** START Quoted text **

Last month I attended the 20th edition of GORE (the Spain’s Network Operator Group meeting) where I delivered an introductory talk about Snabb (Spanish). Slides of the talk are also available online (English).
Taking advantage of this presentation I decided to write down an introductory article about Snabb. Something that could allow anyone to understand what’s Snabb easily.
What is Snabb?
Snabb is a toolkit for developing network functions in user-space. This definition refers to two keywords that are worth clarifying: network functions and user-space.
What’s a network function?
A network function is any program that does something on network traffic. What kind of things can be done on traffic? For instance: to read packets, modify their headers, create new packets, discard packets or forward them. Any network function is a combination of these basic operations. Here are some examples:
- Filtering function (i.e. firewalling): read incoming packets, compare to table of rules and execute an action (forward or drop).
- Traffic mapping (i.e. NAT): read incoming packets, modify headers and forward packet.
- Encapsulation (i.e. VPN): read incoming packets, create a new packet, embed packet into new one and send it.
What’s user-space networking?

** END Quoted text **

_Objective 1_
Answer these questions about the Snabb text:
(a) Which edition of the GORE meeting did the writer attend?
(b) What is Snabb, according to the text?
(c) What steps does the traffic mapping example list?
_Objective 2_
In the Snabb text, swap "incoming" for "inbound" throughout the part from "What is Snabb?" up to and including "and send it.", and write that part out again.

** START Source excerpt **

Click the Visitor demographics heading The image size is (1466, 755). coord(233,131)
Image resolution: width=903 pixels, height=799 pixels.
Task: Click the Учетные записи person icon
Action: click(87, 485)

** END Source excerpt **

_Task solution 1_
(a) The 20th edition.
(b) A toolkit for developing network functions in user-space.
(c) Read incoming packets, modify headers and forward the packet.

_Task solution 2_
What is Snabb?
Snabb is a toolkit for developing network functions in user-space. This definition refers to two keywords that are worth clarifying: network functions and user-space.
What’s a network function?
A network function is any program that does something on network traffic. What kind of things can be done on traffic? For instance: to read packets, modify their headers, create new packets, discard packets or forward them. Any network function is a combination of these basic operations. Here are some examples:
- Filtering function (i.e. firewalling): read inbound packets, compare to table of rules and execute an action (forward or drop).
- Traffic mapping (i.e. NAT): read inbound packets, modify headers and forward packet.
- Encapsulation (i.e. VPN): read inbound packets, create a new packet, embed packet into new one and send it.